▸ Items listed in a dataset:

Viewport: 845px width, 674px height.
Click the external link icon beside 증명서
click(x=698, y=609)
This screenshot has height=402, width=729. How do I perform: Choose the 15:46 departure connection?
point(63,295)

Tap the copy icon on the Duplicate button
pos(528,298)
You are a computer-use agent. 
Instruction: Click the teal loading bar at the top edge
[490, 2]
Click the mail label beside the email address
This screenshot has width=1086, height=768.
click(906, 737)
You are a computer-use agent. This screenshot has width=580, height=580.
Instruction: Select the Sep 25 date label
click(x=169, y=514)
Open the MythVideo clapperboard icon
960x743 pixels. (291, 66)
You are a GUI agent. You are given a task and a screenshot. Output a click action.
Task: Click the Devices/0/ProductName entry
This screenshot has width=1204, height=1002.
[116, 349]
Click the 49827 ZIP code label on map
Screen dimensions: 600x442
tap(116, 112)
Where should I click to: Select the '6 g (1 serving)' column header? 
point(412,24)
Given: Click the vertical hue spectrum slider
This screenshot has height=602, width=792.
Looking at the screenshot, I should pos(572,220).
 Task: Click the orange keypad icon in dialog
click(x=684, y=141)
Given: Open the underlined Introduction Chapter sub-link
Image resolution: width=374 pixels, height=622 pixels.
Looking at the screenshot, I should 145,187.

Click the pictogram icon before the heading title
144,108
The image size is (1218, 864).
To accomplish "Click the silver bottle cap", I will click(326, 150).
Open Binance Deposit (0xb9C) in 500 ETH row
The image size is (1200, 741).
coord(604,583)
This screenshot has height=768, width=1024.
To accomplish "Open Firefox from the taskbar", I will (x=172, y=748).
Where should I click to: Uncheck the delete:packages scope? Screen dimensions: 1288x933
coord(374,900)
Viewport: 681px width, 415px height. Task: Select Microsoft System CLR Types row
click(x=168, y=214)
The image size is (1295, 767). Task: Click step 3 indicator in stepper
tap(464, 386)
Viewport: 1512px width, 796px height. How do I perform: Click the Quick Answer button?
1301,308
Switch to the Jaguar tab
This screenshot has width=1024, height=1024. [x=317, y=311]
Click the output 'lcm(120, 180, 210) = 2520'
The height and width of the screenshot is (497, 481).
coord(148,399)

▸ Requirement:
Please write out the data again exactly as it stands.

▸ Answer to the problem:
Viewport: 845px width, 674px height.
Click the external link icon beside 증명서
click(x=698, y=609)
This screenshot has height=402, width=729. How do I perform: Choose the 15:46 departure connection?
point(63,295)

Tap the copy icon on the Duplicate button
pos(528,298)
You are a computer-use agent. 
Instruction: Click the teal loading bar at the top edge
[490, 2]
Click the mail label beside the email address
This screenshot has width=1086, height=768.
click(906, 737)
You are a computer-use agent. This screenshot has width=580, height=580.
Instruction: Select the Sep 25 date label
click(x=169, y=514)
Open the MythVideo clapperboard icon
960x743 pixels. (291, 66)
You are a GUI agent. You are given a task and a screenshot. Output a click action.
Task: Click the Devices/0/ProductName entry
This screenshot has width=1204, height=1002.
[116, 349]
Click the 49827 ZIP code label on map
Screen dimensions: 600x442
tap(116, 112)
Where should I click to: Select the '6 g (1 serving)' column header? 
point(412,24)
Given: Click the vertical hue spectrum slider
This screenshot has height=602, width=792.
Looking at the screenshot, I should pos(572,220).
 Task: Click the orange keypad icon in dialog
click(x=684, y=141)
Given: Open the underlined Introduction Chapter sub-link
Image resolution: width=374 pixels, height=622 pixels.
Looking at the screenshot, I should 145,187.

Click the pictogram icon before the heading title
144,108
The image size is (1218, 864).
To accomplish "Click the silver bottle cap", I will click(326, 150).
Open Binance Deposit (0xb9C) in 500 ETH row
The image size is (1200, 741).
coord(604,583)
This screenshot has height=768, width=1024.
To accomplish "Open Firefox from the taskbar", I will (x=172, y=748).
Where should I click to: Uncheck the delete:packages scope? Screen dimensions: 1288x933
coord(374,900)
Viewport: 681px width, 415px height. Task: Select Microsoft System CLR Types row
click(x=168, y=214)
The image size is (1295, 767). Task: Click step 3 indicator in stepper
tap(464, 386)
Viewport: 1512px width, 796px height. How do I perform: Click the Quick Answer button?
1301,308
Switch to the Jaguar tab
This screenshot has width=1024, height=1024. [x=317, y=311]
Click the output 'lcm(120, 180, 210) = 2520'
The height and width of the screenshot is (497, 481).
coord(148,399)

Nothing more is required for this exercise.